Scientific classification
- Kingdom: Animalia
- Phylum: Chordata
- Class: Actinopterygii
- Order: Perciformes
- Family: Gasterosteidae
- Genus: Spinachia G. Cuvier, 1816
- Species: S. spinachia
- Binomial name: Spinachia spinachia (Linnaeus, 1758)
- Synonyms: Gasterosteus spinachia Linnaeus, 1758 ; Spinachia vulgaris Fleming, 1828 ;

= Spinachia =

- Genus: Spinachia
- Species: spinachia
- Authority: (Linnaeus, 1758)
- Conservation status: LC
- Parent authority: G. Cuvier, 1816

Species of fish

Spinachia is a monospecific genus of ray-finned fish belonging to the family Gasterosteidae, the sticklebacks. The only species in the genus is Spinachia spinachia, the sea stickleback, fifteen-spined stickleback or fifteenspine stickleback, a species which lives in benthopelagic and in brackish environments of the northeastern Atlantic Ocean. This species, the largest of the sticklebacks, grows to a length of 22 cm SL. This species is the only known member of its genus Spinachia. It is of no interest as a commercial fish.

==Description==
The fifteen-spined stickleback is an elongated fish with a long slender snout, an elongated caudal peduncle about one third of the total length, and a fan-like rounded caudal fin. The anterior dorsal fin consists of a series of fourteen to fifteen small, widely separated spines. The posterior dorsal fin and the anal fin are aligned and are similar in size and shape and located immediately anterior to the caudal peduncle. The pelvic fins consist of spines. This fish is brownish-yellow with indistinct dark markings and a silvery belly. It grows to a maximum size of 22 cm, but the usual size range is 8 to 15 cm.
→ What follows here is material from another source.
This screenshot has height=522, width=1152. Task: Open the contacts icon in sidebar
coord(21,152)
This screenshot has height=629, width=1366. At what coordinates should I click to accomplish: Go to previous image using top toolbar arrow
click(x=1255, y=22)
==Distribution and habitat==
The fifteen-spined stickleback is native to coastal waters in the northeastern Atlantic Ocean where it lives among bladderwrack and eel grass.

==Biology==
The fifteen-spined stickleback is a solitary fish and a predator that lurks among concealing vegetation ready to pounce on plankton and fish fry which drift too close. Breeding takes place in May and June among bladderwrack, with males building nests out of bits of seaweed, and guarding and fanning the eggs with his fins until they hatch. The males continue to care for the fry until they have absorbed the contents of their egg yolks and can feed for themselves. It is thought that adults die after spawning.